The turn towards authenticity is far from new of course: Dove's Campaign for Real Beauty has been around since 2004, crusading against "an unrealistic standard of beauty."

I'm not going to go into the debate over whether campaigns like Dove's (and others of its ilk) are hypocritical. You can find thought pieces on this going back at least to 2007 (like this one from AdRants, and a 2013 one from AdWorld).

What I find more interesting is this: while so many brands are going for "real" and "authentic," at the same time we have (and so many of us use) more options than ever to augment ourselves.

On the physical dimension, contouring has exploded. False lashes and extensions are becoming a make-up staple along the lines of mascara rather than a treat for special occasions. Permanent make up may date back to the 1930s, but again it seems to have become mainstream especially over the last years - especially for eyebrows with increasingly refined techniques like microblading (I haven't yet been able to find concrete stats on the rise of permanent makeup, so this is based on anecdotal evidence).

And then there are the ways to prettify yourself (and your life) without even relying on makeup. With smartphone photo filters, you don't need Photoshop to look instantly polished in photos. I've seen men in their thirties play with Snapchat lenses and exclaim (with delighted surprise) "Wow, that makes me look good." It's such a large feature of Snapchat that one of the brand's ads features a girl who chooses a lense in lieu of makeup. So - will we eventually forsake our real imperfect selves for airbrushed digital avatars?

Going beyond that, are these trends two sides of the same coin?

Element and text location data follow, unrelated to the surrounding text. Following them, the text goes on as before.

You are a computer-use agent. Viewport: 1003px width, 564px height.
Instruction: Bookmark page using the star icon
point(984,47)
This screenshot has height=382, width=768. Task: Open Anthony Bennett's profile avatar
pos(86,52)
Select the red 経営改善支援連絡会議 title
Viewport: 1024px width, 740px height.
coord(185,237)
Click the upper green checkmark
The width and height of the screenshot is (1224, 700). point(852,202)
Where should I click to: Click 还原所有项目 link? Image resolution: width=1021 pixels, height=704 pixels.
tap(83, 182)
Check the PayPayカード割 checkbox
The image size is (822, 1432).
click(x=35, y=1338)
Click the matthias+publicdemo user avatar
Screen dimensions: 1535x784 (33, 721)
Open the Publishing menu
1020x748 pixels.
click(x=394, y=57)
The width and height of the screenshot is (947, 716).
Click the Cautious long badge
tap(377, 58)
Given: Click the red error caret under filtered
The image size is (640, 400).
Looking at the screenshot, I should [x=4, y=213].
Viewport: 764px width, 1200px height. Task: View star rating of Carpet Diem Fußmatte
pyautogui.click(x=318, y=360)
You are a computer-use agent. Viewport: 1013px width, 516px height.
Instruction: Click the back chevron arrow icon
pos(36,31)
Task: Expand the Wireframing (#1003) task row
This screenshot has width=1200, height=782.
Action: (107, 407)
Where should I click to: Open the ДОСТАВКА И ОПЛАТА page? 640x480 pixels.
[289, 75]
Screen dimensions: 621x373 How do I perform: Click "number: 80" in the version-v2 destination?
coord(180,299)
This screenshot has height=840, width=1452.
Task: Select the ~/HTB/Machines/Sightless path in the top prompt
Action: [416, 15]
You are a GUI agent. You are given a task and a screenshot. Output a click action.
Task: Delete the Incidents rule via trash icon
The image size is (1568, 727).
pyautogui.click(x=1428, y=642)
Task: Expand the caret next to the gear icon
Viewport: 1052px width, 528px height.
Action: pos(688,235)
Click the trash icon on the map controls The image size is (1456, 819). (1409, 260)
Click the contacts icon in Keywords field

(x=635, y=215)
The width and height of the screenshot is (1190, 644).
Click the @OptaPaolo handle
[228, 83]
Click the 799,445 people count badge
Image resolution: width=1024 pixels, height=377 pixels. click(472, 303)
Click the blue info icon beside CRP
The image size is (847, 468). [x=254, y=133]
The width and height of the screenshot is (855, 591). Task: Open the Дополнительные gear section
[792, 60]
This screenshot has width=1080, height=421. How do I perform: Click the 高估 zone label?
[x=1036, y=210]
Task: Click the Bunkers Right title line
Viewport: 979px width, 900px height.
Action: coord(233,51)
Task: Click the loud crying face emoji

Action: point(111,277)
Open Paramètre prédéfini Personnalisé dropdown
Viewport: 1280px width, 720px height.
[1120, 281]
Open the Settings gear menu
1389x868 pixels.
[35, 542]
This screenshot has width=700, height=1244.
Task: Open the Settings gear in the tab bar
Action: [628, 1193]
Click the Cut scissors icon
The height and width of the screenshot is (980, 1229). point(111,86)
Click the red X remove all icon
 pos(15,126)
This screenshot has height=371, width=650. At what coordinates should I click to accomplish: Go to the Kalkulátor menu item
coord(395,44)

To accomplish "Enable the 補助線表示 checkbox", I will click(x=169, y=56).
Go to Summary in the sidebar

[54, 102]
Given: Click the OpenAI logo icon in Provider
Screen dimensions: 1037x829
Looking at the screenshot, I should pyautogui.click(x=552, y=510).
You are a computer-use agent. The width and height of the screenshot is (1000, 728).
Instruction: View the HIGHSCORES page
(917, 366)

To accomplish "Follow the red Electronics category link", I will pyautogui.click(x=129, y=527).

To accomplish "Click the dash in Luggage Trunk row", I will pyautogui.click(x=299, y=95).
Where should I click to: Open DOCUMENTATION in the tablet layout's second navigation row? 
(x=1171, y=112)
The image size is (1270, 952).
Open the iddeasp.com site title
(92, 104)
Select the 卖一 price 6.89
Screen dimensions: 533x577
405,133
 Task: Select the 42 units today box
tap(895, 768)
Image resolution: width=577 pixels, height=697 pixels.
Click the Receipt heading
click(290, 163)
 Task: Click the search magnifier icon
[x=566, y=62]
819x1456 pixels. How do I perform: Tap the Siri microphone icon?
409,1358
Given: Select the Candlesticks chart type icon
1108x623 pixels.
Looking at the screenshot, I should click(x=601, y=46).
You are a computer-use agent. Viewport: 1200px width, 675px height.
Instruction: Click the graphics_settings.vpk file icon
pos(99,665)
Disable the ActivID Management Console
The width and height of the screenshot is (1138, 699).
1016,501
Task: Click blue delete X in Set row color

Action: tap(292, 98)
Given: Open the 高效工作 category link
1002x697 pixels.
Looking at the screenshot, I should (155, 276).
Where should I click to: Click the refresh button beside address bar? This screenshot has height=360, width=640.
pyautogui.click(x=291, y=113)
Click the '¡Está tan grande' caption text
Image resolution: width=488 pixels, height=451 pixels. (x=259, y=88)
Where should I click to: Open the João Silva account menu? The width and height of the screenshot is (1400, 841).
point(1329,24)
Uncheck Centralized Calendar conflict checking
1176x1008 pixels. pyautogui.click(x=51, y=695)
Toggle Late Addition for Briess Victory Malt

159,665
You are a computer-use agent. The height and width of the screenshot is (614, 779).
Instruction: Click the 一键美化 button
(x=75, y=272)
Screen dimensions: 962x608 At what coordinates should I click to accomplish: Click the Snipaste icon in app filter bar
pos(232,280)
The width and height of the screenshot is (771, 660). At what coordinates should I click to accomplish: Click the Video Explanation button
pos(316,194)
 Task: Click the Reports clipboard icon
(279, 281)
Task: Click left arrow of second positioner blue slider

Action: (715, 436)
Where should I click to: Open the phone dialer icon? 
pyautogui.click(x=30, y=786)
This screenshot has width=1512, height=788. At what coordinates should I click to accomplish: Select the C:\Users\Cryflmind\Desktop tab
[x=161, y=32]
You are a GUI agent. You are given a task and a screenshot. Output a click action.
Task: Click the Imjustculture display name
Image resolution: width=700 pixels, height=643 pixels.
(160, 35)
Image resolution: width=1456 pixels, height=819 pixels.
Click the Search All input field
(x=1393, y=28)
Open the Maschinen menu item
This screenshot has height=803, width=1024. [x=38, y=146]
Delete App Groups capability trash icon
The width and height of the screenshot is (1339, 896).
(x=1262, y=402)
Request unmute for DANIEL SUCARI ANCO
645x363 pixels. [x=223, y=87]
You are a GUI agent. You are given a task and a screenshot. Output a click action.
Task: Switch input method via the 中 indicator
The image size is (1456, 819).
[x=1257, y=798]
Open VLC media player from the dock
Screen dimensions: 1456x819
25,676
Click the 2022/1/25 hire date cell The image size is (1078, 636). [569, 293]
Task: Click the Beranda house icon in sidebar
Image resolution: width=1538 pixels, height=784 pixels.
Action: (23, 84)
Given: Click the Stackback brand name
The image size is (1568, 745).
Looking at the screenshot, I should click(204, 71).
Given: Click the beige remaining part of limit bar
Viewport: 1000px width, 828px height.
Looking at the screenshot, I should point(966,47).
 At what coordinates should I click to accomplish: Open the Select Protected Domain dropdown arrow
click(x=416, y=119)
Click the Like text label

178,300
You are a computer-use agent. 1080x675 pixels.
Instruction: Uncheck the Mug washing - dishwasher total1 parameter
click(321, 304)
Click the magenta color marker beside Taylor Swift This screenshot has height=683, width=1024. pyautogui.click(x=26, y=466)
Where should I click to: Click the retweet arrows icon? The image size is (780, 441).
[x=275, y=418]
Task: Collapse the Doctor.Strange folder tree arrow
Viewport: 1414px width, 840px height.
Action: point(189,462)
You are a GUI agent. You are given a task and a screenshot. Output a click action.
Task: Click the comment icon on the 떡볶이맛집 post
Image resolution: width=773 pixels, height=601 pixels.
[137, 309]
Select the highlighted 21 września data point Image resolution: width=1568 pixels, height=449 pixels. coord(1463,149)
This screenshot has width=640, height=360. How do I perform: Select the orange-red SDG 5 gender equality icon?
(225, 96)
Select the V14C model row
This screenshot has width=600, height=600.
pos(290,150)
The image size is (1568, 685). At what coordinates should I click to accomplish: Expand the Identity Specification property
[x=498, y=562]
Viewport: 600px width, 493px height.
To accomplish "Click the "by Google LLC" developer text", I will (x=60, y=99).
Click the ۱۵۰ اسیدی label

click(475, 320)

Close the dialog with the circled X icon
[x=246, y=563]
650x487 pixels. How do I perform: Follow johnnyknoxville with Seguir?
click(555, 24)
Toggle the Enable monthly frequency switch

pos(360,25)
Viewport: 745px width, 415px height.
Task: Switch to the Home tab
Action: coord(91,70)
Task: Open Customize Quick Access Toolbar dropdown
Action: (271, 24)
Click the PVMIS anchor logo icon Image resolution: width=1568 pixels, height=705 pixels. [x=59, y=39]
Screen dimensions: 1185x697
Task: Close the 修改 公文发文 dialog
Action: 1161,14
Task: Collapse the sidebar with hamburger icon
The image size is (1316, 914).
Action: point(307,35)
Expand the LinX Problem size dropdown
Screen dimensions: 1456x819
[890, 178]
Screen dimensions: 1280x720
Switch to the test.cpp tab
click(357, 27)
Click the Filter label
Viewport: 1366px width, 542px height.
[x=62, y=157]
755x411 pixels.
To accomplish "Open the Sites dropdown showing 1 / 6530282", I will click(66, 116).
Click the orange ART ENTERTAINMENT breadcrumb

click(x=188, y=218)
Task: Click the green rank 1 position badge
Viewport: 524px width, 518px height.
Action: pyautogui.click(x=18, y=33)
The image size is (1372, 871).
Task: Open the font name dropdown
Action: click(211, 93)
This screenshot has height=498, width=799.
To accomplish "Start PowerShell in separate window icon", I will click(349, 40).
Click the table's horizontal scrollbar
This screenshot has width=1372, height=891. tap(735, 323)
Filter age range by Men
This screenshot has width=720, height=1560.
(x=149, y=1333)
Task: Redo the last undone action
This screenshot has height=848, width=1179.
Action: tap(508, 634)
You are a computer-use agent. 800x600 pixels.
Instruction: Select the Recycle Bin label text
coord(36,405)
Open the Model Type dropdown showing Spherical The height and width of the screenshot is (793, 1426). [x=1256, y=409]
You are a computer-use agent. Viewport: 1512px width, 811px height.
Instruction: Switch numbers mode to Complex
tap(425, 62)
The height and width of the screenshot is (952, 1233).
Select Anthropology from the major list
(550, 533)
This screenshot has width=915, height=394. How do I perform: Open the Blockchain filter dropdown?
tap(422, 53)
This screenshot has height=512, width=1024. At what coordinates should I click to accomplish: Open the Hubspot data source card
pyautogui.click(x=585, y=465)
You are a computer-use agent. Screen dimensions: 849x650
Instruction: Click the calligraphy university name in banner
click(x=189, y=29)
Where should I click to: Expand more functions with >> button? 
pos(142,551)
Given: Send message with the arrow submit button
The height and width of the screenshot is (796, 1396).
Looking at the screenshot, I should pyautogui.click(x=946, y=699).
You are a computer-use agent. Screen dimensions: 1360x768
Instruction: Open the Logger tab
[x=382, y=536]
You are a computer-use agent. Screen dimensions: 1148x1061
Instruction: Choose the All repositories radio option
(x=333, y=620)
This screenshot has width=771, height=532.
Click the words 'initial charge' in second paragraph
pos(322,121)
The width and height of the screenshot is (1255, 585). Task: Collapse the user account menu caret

Is the quest for authenticity actually just a new ideal, as fake as wearing make up that makes it look like you're not wearing makeup but are just effortlessly beautiful, like the actresses and models who brag about how much they love eating and are still slim - or is it genuinely about embracing one's flaws and redefining established standards of beauty and perfection?

Is the new authenticity about accepting that the "ideal" isn't actually achievable and we should make the most of what we have? Consider, for example, the Clearasil ads that celebrate and relish the fact that the brand has trouble effectively communicating with its target audience, and - by owning their shortcomings - make the brand more relatable.

So given that marketing and advertising comes down to building connections with your audience, relatability rather than authenticity seems to be the key – which campaigns like Dockers' #AllAboutDad campaign for Father's Day and Jockey's "Show 'Em What's Underneath" represent. Inspirational but still real.

PS: To add to the debate - in March, The Cut interviewed 19-year-old actress Zendaya Coleman (who's established herself as something of a spokesperson for body positivity) about how makeup fits into the authenticity debate:
Makeup has become a thing where it's an art form. It's not a thing where you use it because you need to feel beautiful or because you don't like the way you look.

Now, you do it because it's fun, because we enjoy experimenting with colors and different highlighters and contour. It makes us feel good about ourselves. It's become more fun. It's not what it once was. You know, I don't wear a highlighter out because I hope a guy is going to be like, "Oh dang, her highlighter is nice." They're not going to care.

They're not going to notice. I do it because this highlighter is bomb and I want to put it on my face and this is my face and I can choose to put on it what I want. That's what I like seeing happening.

That, to me, seems like a perfectly healthy attitude to it.